Citing unnamed government sources, the daily said that Australia has been targeted aggressively in recent years by Chinese spies seeking information on military-related technology and strategic policy secrets.

The small Greens party criticized the Australian government on Sunday for its handling of Chen's asylum application, saying the government had put trade above human rights.

Party leader Bob Brown said Chen had written to the Australian government in late May asking for his asylum request to be urgently processed, but had received no protection.

``The idea of sending this man back to China is unthinkable -- it would be tantamount to ending this man's life and that of his family,'' Senator Brown told reporters.

Chinese Diplomat in Australia Seeks Asylum

June 5, 2005 By THE ASSOCIATED PRESS

SYDNEY, Australia (AP) -- A senior Chinese diplomat in Sydney who abandoned his post and is seeking political asylum in Australia came out of hiding Saturday to address a pro-democracy rally.

Chen Yonglin, 37, the consul for political affairs at the consulate-general in Sydney, walked out of the mission a week ago.
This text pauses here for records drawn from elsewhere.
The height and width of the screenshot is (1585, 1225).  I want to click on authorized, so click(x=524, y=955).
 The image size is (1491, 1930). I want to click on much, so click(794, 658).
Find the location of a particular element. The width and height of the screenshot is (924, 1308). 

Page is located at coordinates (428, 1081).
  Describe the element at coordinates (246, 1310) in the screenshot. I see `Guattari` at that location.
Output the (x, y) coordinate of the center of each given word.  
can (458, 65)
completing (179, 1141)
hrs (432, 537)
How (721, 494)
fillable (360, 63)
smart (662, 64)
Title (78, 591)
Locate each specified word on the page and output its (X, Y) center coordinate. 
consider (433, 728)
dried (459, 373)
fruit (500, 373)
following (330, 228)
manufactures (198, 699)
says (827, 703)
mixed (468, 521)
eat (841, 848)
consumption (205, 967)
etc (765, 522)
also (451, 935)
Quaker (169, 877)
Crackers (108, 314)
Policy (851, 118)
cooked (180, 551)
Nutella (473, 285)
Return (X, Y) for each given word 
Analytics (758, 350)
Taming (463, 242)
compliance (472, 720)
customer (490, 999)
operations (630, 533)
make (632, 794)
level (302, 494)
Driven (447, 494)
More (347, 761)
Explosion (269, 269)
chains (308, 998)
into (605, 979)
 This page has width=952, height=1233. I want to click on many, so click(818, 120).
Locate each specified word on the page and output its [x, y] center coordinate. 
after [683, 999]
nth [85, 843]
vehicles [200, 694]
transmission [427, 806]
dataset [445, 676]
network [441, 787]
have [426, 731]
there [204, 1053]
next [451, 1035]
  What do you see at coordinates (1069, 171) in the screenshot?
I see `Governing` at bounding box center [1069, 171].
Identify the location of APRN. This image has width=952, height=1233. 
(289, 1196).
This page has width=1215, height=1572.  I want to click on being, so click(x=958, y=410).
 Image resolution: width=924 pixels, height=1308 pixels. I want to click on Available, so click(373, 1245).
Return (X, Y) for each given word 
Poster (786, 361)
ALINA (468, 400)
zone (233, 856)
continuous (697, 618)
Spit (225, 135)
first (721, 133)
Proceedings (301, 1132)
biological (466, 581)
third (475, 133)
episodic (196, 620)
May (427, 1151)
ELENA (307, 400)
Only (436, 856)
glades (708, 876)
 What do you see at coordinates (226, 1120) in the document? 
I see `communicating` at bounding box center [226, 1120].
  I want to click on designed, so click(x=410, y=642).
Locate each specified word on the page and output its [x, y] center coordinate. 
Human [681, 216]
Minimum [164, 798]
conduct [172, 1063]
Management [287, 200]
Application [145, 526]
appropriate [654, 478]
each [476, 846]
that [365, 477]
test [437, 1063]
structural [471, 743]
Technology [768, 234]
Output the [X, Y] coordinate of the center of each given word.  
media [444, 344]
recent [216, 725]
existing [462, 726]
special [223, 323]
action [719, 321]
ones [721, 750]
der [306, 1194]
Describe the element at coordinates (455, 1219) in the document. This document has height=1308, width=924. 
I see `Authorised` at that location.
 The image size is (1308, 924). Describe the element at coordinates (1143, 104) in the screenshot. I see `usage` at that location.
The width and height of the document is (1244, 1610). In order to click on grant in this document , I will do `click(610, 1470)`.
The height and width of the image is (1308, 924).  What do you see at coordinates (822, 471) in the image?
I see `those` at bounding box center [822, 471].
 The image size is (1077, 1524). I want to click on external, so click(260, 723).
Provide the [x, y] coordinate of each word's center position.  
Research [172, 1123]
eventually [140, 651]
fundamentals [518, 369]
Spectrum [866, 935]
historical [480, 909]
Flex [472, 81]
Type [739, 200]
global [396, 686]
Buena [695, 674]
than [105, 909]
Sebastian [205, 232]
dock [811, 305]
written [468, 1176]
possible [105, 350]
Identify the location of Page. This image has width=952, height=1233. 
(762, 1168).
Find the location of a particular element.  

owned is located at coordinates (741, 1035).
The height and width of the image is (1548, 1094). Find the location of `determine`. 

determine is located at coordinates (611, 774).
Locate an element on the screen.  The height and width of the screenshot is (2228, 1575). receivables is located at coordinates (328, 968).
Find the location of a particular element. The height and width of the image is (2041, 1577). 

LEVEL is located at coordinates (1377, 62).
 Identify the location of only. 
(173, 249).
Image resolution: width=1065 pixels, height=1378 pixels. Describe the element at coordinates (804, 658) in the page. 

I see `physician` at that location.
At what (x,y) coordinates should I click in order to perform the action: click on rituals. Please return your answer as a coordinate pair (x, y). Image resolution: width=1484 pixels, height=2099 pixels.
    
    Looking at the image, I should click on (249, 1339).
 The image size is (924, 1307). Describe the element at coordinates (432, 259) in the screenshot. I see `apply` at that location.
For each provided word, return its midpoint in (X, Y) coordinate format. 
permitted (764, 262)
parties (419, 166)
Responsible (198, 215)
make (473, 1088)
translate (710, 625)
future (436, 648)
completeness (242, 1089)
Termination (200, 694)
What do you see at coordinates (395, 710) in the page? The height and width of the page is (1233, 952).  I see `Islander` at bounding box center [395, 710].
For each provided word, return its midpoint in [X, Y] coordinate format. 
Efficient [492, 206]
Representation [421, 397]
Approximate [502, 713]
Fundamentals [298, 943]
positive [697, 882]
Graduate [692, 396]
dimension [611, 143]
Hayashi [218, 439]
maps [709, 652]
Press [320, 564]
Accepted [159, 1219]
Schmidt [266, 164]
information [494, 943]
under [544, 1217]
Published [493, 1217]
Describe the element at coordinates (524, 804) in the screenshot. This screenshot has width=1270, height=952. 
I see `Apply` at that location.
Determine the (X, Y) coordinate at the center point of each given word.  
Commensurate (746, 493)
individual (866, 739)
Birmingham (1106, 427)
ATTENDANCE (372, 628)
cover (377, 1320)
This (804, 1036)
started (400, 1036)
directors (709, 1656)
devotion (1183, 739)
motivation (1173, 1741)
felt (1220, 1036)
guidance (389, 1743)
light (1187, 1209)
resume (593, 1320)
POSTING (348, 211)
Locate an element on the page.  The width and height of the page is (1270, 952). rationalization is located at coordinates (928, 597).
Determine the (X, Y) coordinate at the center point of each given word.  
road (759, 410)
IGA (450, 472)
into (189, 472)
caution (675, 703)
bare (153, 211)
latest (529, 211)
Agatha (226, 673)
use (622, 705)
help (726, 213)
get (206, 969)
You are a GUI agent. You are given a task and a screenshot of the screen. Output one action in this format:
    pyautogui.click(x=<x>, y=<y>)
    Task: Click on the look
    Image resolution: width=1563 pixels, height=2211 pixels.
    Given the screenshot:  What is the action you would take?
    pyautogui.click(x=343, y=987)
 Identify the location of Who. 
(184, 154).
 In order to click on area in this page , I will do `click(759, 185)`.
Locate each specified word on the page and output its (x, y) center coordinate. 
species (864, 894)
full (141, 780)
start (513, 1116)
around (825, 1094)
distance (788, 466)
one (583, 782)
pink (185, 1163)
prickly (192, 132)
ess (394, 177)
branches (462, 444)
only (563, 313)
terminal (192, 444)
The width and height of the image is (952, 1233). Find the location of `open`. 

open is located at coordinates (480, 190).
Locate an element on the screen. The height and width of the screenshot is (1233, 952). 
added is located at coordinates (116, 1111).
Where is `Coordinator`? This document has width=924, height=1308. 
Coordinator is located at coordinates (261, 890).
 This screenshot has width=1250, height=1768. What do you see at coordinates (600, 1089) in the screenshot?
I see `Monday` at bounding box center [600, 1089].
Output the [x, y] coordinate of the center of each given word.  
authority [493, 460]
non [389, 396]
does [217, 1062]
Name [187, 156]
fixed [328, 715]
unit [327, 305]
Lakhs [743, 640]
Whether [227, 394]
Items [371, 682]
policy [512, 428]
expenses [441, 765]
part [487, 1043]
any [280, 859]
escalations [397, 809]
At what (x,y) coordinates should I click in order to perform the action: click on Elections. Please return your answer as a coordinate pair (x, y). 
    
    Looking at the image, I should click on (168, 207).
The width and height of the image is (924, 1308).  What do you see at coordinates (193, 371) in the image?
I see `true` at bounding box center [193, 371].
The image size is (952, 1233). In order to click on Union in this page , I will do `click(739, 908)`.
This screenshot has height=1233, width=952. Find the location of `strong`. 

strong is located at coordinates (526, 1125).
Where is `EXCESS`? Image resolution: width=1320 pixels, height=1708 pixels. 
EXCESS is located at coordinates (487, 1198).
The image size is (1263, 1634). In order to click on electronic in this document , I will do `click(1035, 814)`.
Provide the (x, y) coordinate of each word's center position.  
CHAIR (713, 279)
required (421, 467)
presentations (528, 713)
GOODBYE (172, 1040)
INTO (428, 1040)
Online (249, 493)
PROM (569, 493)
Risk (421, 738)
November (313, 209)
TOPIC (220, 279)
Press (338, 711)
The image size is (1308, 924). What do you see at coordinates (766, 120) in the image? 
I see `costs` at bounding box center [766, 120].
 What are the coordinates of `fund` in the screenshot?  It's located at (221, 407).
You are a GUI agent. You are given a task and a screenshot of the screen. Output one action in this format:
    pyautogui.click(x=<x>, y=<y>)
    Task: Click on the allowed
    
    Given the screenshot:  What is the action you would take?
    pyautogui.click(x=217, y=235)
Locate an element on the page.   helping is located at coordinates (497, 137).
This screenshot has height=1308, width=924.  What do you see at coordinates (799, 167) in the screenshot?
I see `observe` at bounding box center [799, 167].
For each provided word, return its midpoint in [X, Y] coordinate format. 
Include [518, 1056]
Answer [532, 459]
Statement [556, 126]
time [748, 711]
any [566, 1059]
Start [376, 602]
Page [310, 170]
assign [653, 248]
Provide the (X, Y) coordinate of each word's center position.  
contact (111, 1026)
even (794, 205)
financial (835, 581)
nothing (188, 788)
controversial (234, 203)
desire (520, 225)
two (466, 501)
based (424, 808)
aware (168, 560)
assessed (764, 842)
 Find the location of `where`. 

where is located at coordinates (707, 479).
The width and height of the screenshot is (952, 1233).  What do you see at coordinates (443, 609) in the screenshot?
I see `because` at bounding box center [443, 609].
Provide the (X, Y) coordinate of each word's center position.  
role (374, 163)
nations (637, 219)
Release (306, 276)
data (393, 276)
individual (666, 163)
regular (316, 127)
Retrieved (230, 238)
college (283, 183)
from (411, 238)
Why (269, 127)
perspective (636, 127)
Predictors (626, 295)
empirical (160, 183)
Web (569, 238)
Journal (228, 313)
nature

Shadowed by a security guard, he appeared Saturday at a Sydney rally to commemorate the June 4, 1989, crackdown on the Tiananmen Square pro-democracy protests in Beijing.

In a wide-ranging address, Chen outlined examples of what he said were kidnappings, life imprisonments and executions of dissidents by the Chinese government.

''I feel very unsafe,'' Chen told the rally of several hundred. ''In 16 years, the Chinese government has done nothing for political reform. People have no political freedom, no human rights.''

Chen, who said he had worked at the Sydney consulate for four years, expressed hope that the Australian government would offer him protection ''so I will not have to hide again.''

Chen has been in hiding with his wife and their 6-year-old daughter.

In a statement issued Sunday, China's Consul-General accused Chen of claiming asylum purely to remain in Australia. ''To achieve the aim of staying in Australia, Chen Yonglin fabricated stories, which are unfounded and purely fictitious,'' a spokesman for the Chinese Consul-General Qiu Shaofang said in a statement.

On Sunday, Amanda Vanstone, Australia's immigration minister said Chen's request for political asylum would be considered on its merits.